1st of May: Decent minimum wages for all!

1st of May: Decent minimum wages for all!
1st of May: Decent minimum wages for all!

The history of the 1st of May dates back to the struggles of the 19th century for decent living and working conditions, centred around the most iconic demand, the eight-hour workday. Those struggles resonate until today, when 'new forms of work', 'non-standard employment', social dumping, and bogus self-employment question many conquests of workers over the last 150 years, including the very eight-hour workday. Old ghosts of the early industrial days reappear mediated by smartphone applications and deceitfully labelled as 'disruptive'.
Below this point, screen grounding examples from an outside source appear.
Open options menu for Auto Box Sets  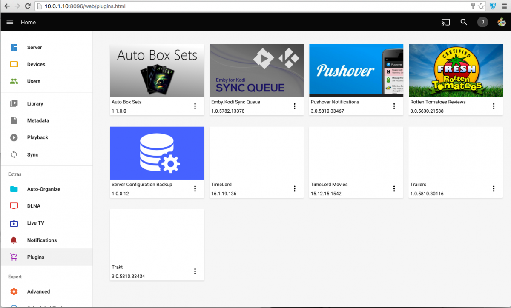click(195, 106)
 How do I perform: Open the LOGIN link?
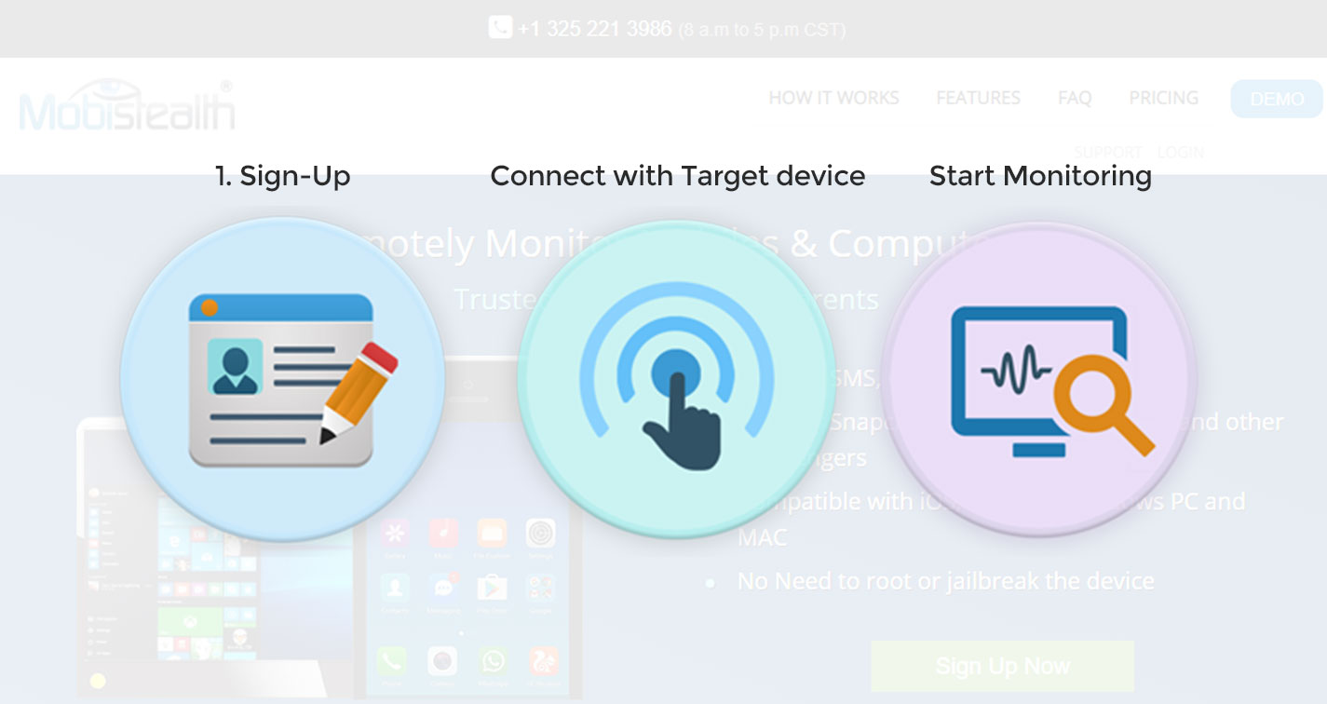[x=1180, y=152]
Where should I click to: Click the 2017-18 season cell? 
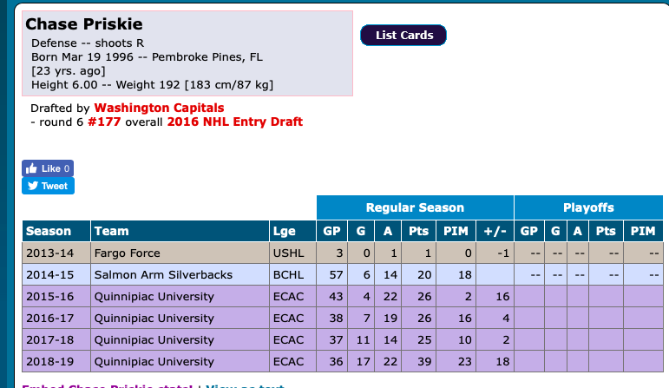click(50, 339)
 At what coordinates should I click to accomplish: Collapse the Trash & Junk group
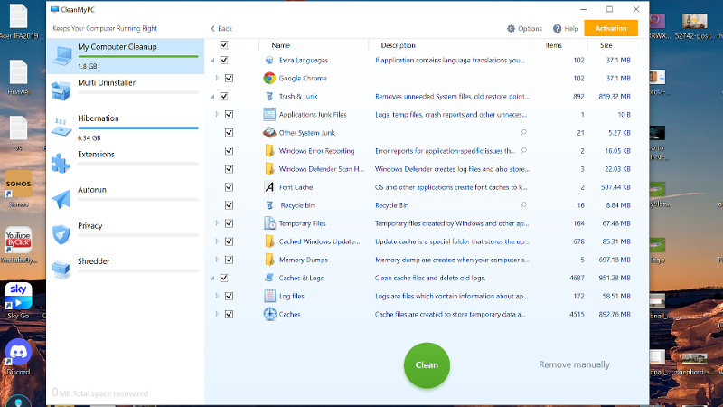pos(213,97)
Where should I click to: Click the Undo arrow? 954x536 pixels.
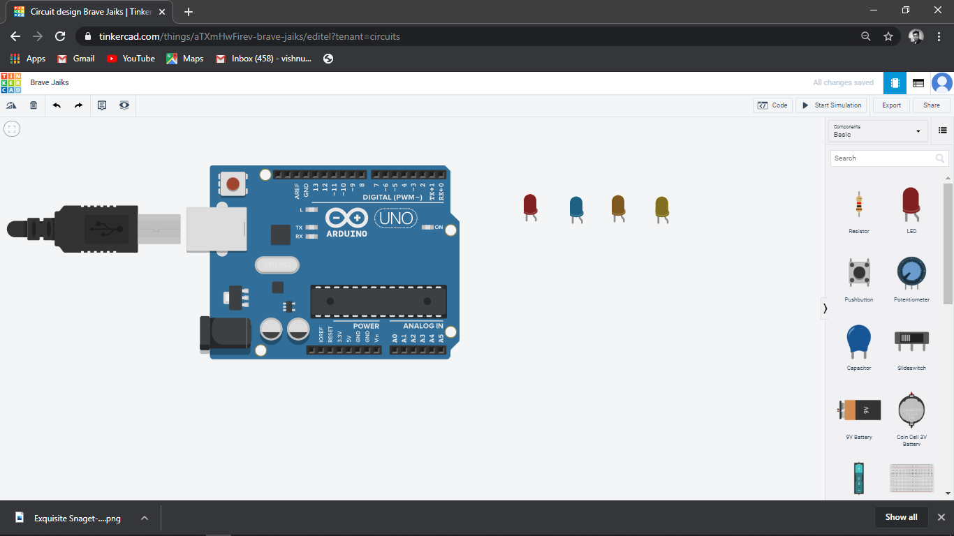57,105
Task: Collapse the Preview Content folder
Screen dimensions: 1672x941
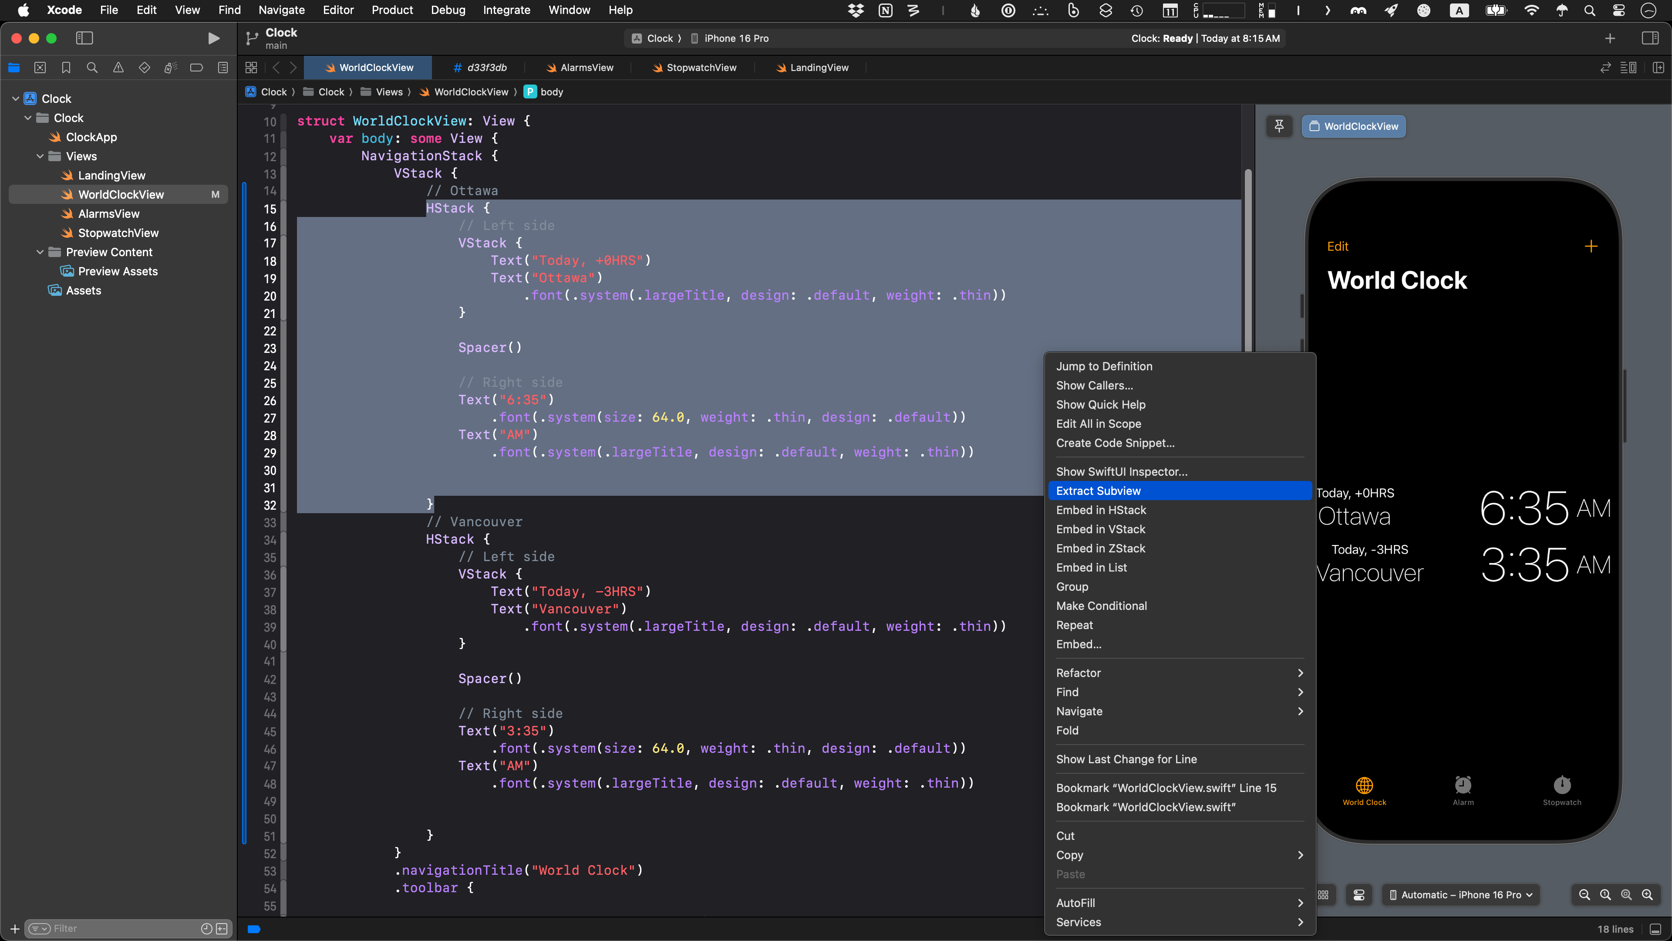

As important as having time to sleep and live is the possibility to make a living from your work. This might seem self-evident, but the growing and worrisome figures of in-work poverty in Europe and the world tells us otherwise. In some countries, collective bargaining and social dialogue remain strong enough to ensure decent wages for workers, but sadly this is not the case everywhere. Where social partners lack the necessary strength and the state has given up its regulatory role, salaries become often part of a race to the bottom, distinctively threatening the most precarious in the job market. Left to its own devices, the labour market is unlikely to solve many of these issues; for instance, in the case of the Gender Pay Gap, it is expected to take almost 100 years to close in general in the EU, and more than 1,000 in the case of France, if everything continues as usual.
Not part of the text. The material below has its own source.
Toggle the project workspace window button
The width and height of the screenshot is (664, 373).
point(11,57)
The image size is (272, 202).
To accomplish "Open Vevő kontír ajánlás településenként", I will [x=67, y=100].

For this very reason, the proposal for a minimum wage directive from the European Commission is of key importance. With its double goal of ensuring decent wages and strengthening collective bargaining, it will be a key tool in ensuring that the 19th Century stays in the past. Cases like Viking or Laval must not happen again, but they show clearly that Europe already plays a role in social policy. The question is therefore to decide which kind of role it should play. Turning the principles of the European Pillar of Social Rights into tangible realities and rights for workers is the only way of ensuring that the many conquests of workers in Europe are strengthened and supported at European level, rather than weakened by legislative loopholes.

On this 1st of May, we call for all workers, social partners, and policymakers in Europe to heed the call for a more social Europe, and to ensure that something as basic as work providing a living wage is enshrined in EU law and protected as much as any other fundamental right and freedom. This is the only way forward for a sustainable social, economic, and environmental future.